(Records for locating displayed items)

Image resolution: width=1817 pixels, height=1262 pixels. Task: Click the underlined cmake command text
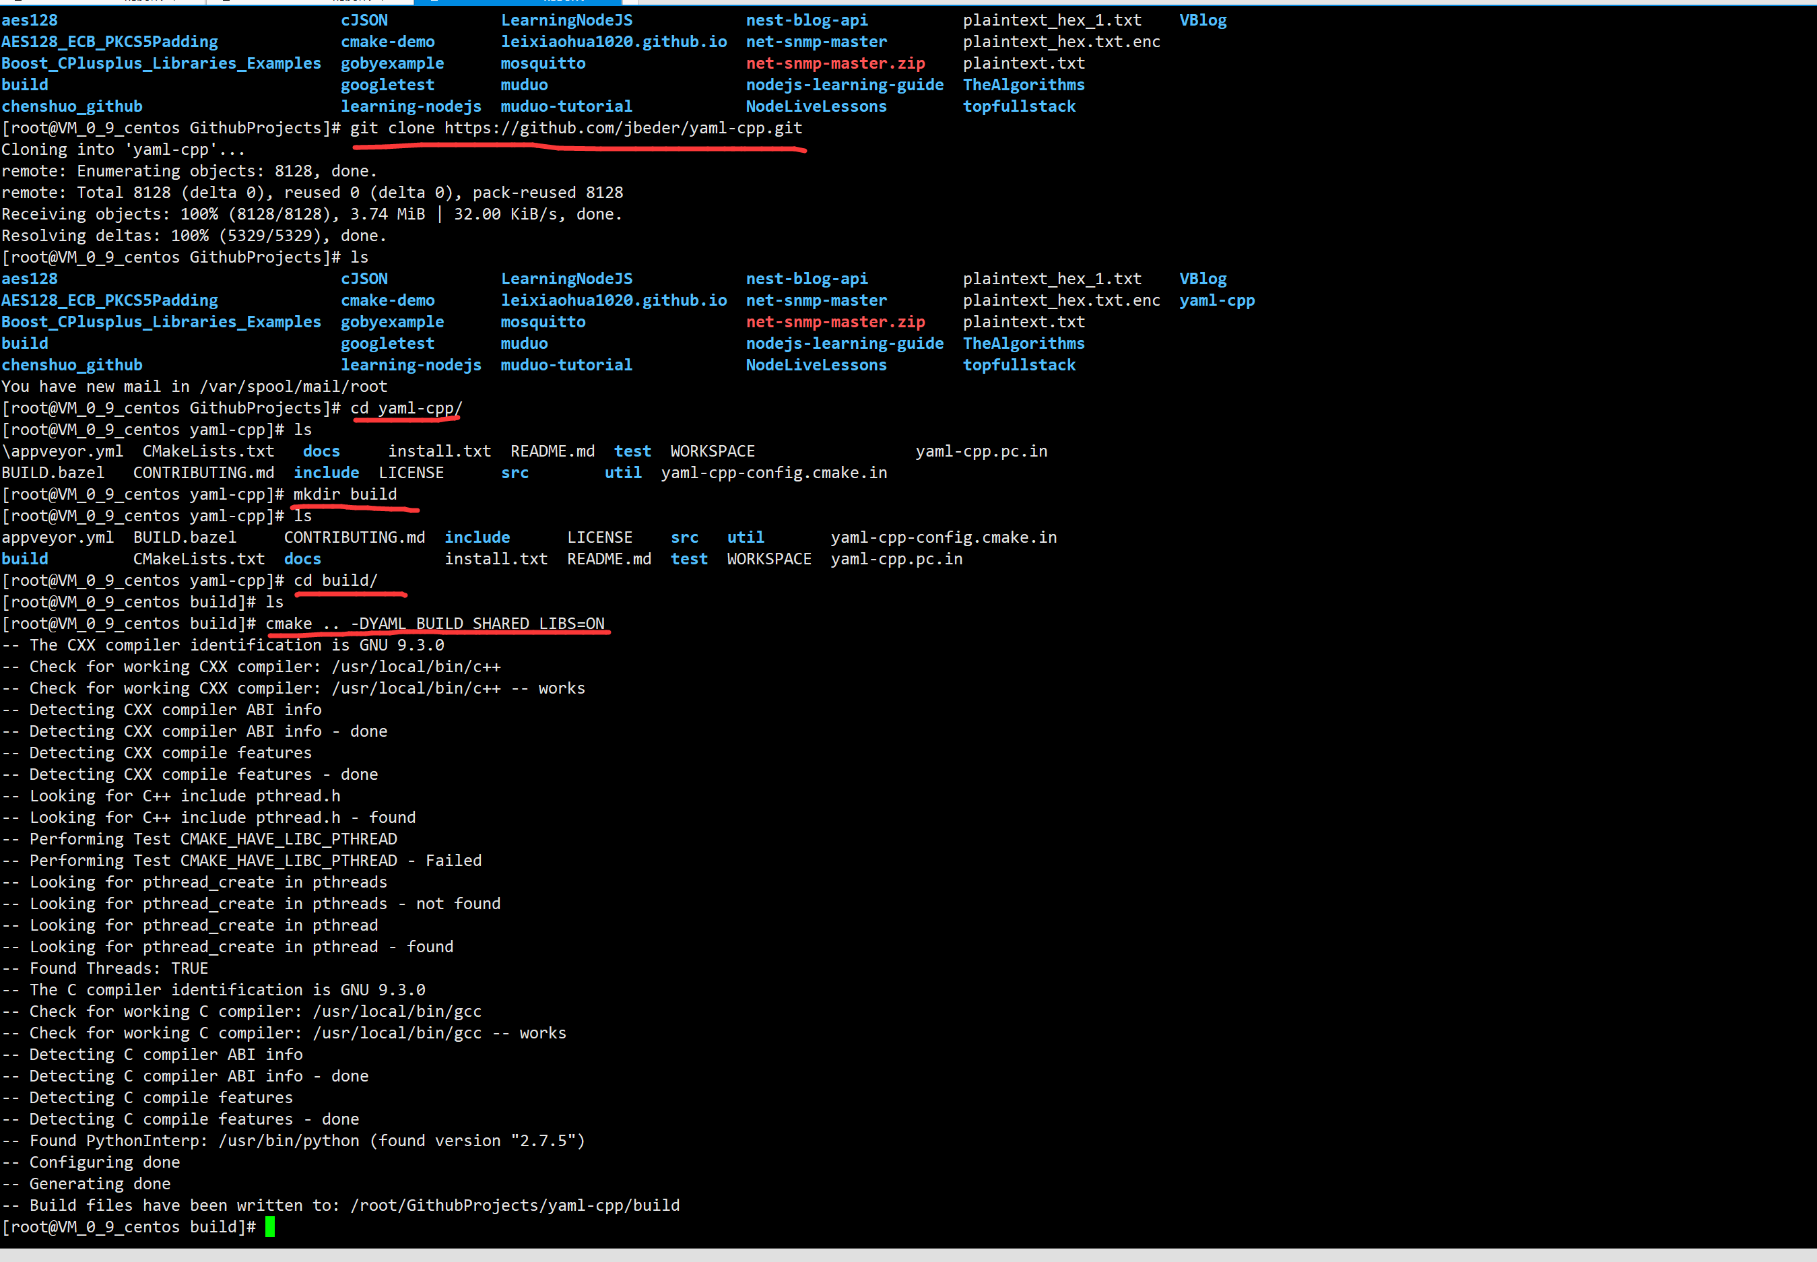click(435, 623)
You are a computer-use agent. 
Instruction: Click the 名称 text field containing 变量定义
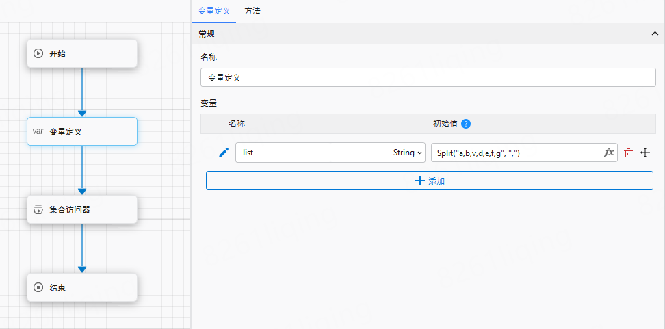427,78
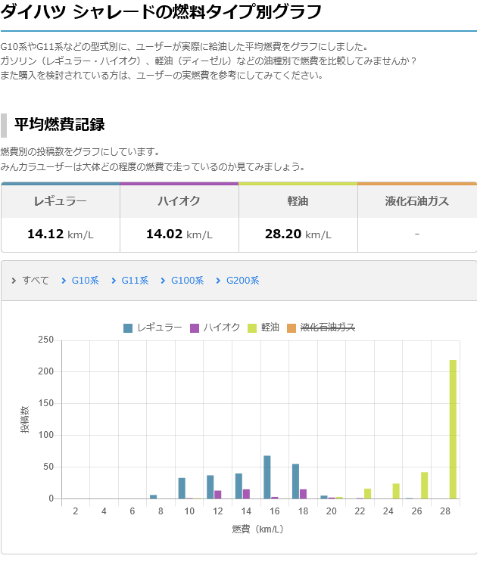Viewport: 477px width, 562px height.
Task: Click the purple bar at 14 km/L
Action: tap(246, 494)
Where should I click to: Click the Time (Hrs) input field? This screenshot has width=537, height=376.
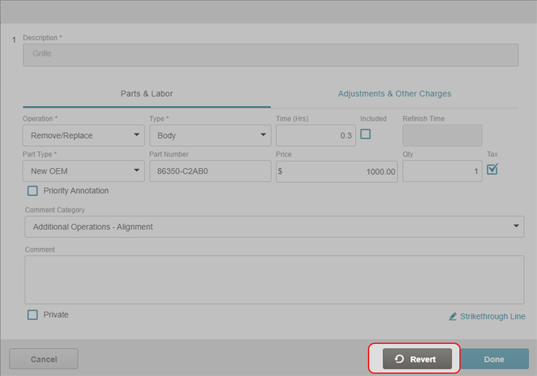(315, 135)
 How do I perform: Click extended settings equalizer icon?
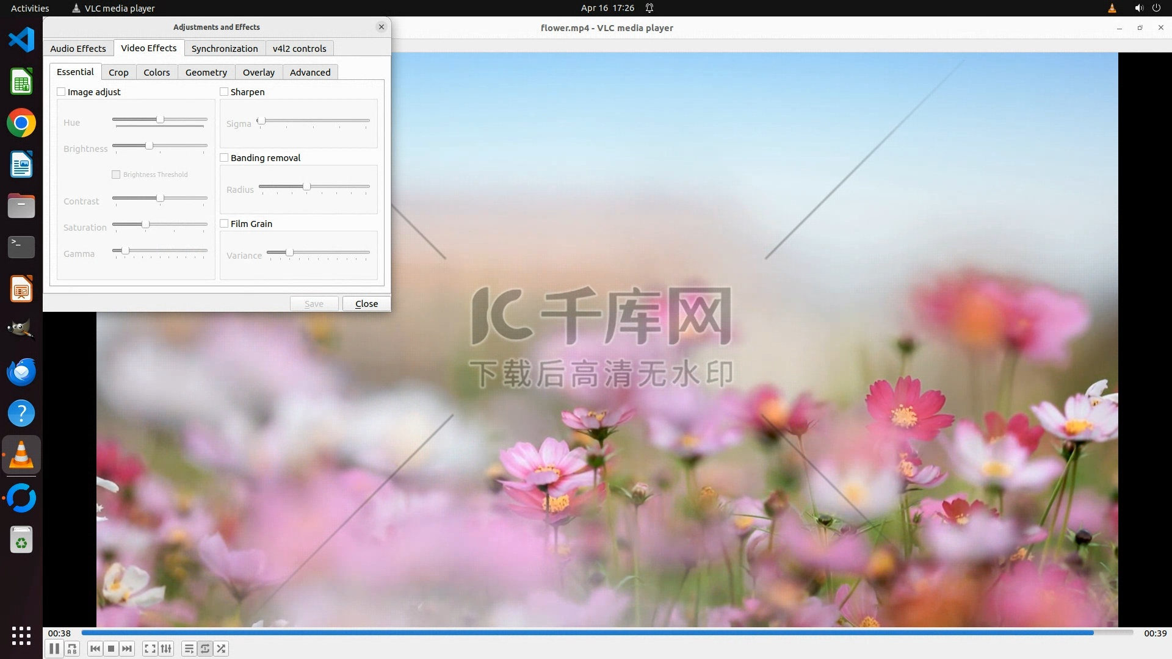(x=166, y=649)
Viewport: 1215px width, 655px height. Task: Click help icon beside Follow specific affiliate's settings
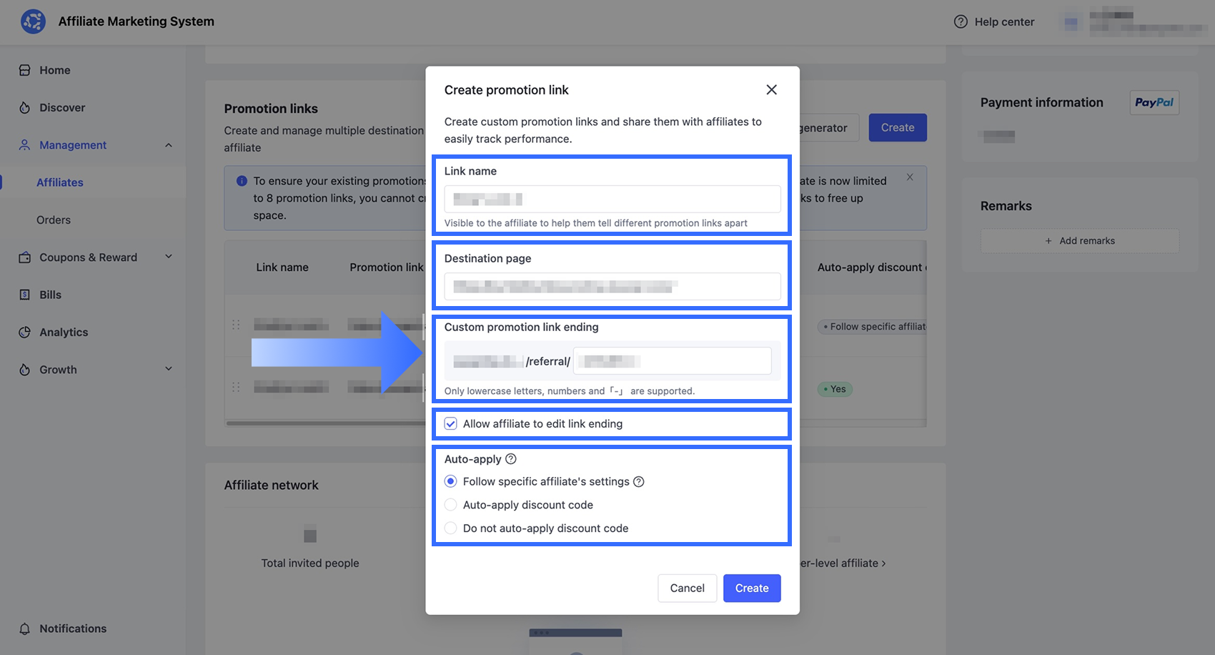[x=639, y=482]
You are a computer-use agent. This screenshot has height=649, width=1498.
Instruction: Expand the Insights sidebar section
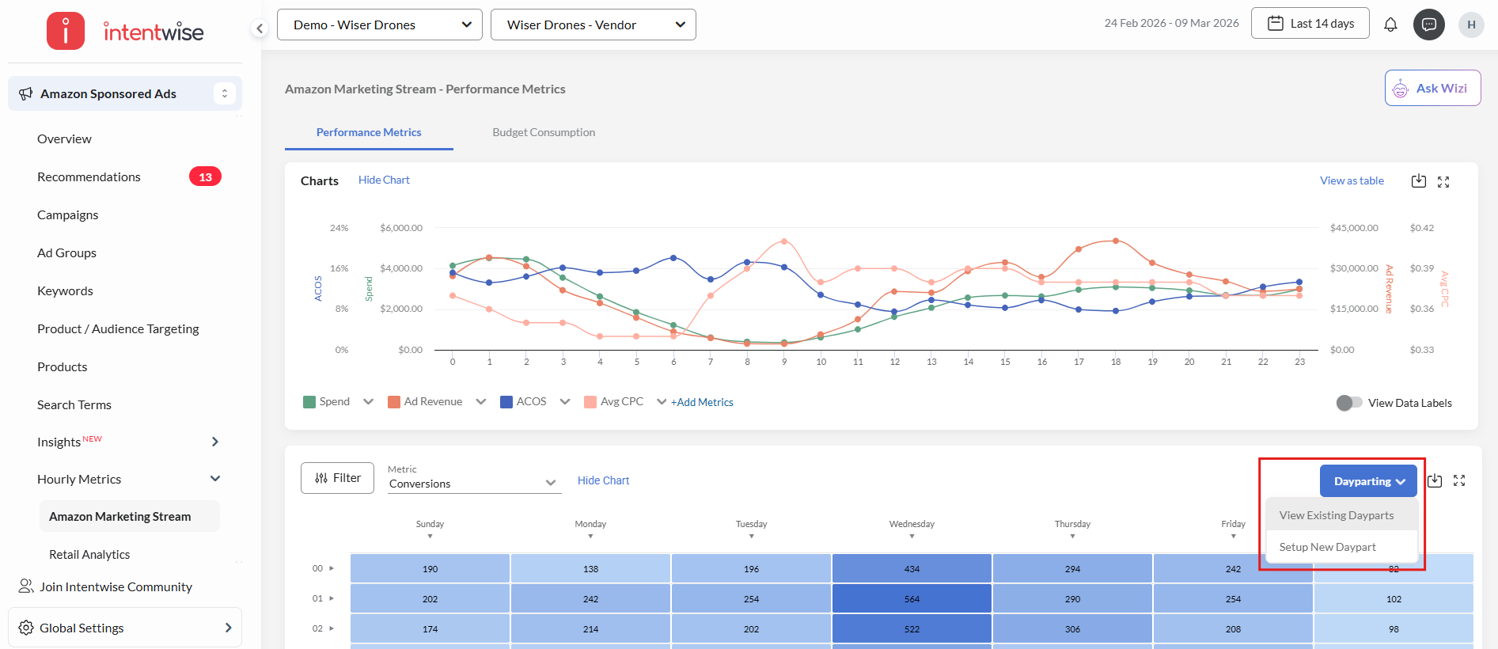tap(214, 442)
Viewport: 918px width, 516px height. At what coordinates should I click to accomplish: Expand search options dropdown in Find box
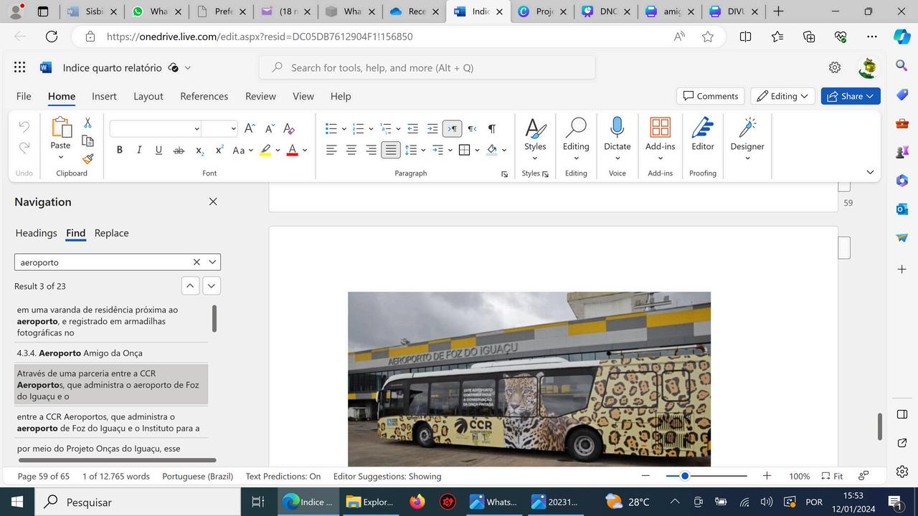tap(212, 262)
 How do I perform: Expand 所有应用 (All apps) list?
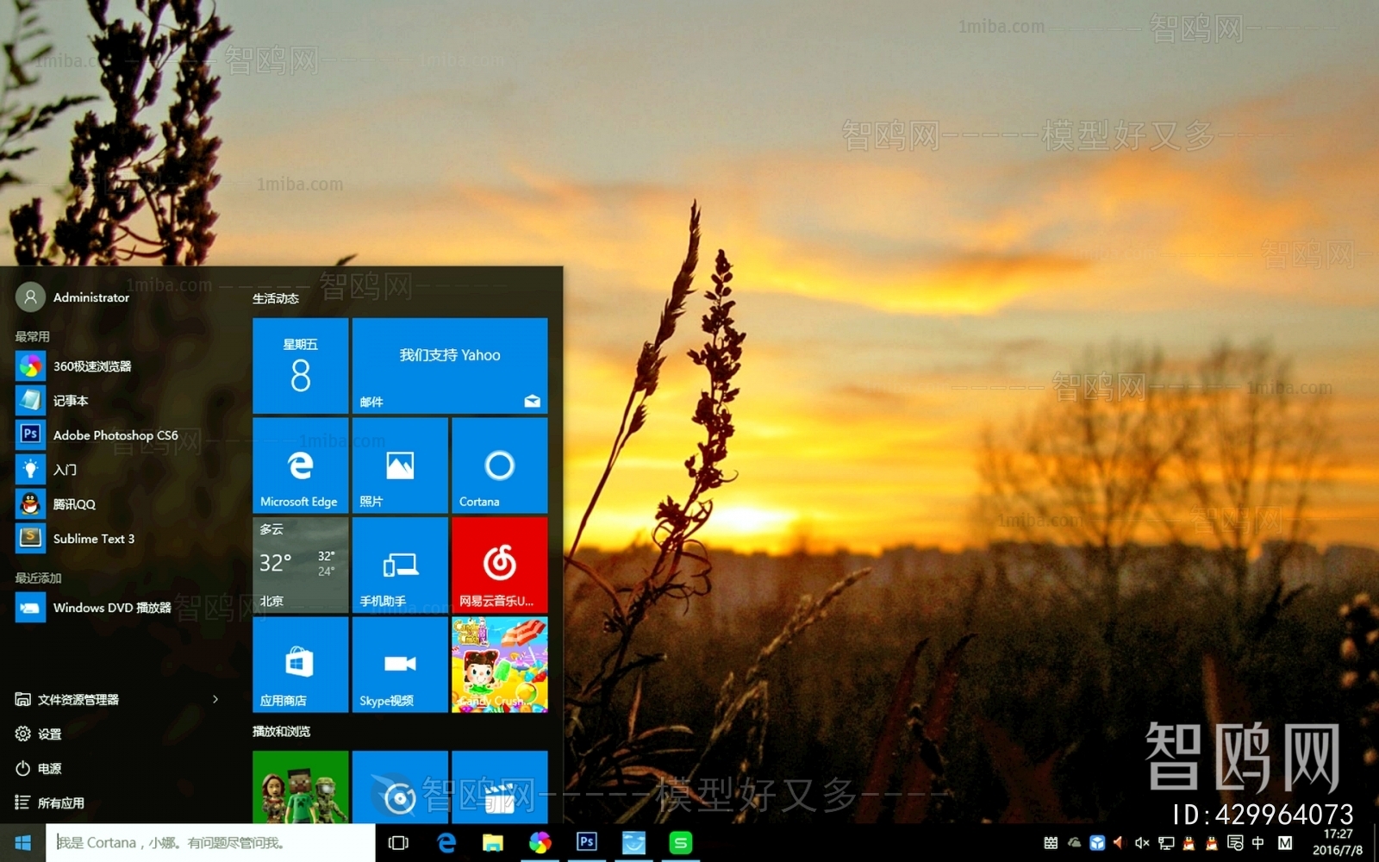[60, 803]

**Required task:**
Convert every line of the entries above into a numbered list, skipping blank lines and omitting the pictures.

**The completed task:**
1. Image resolution: width=1817 pixels, height=1262 pixels. Task: Click the underlined cmake command text
2. click(435, 623)
3. You are a computer-use agent. 
4. Instruction: Click the 名称 text field containing 变量定义
5. 427,78
6. Viewport: 477px width, 562px height.
7. Task: Click the purple bar at 14 km/L
8. Action: tap(246, 494)
9. Where should I click to: Click the Time (Hrs) input field? This screenshot has width=537, height=376.
10. (315, 135)
11.  How do I perform: Click extended settings equalizer icon?
12. (x=166, y=649)
13. Viewport: 1215px width, 655px height. Task: Click help icon beside Follow specific affiliate's settings
14. [x=639, y=482]
15. You are a computer-use agent. This screenshot has height=649, width=1498.
16. Instruction: Expand the Insights sidebar section
17. tap(214, 442)
18. Viewport: 918px width, 516px height. At what coordinates should I click to accomplish: Expand search options dropdown in Find box
19. tap(212, 262)
20.  How do I perform: Expand 所有应用 (All apps) list?
21. [60, 803]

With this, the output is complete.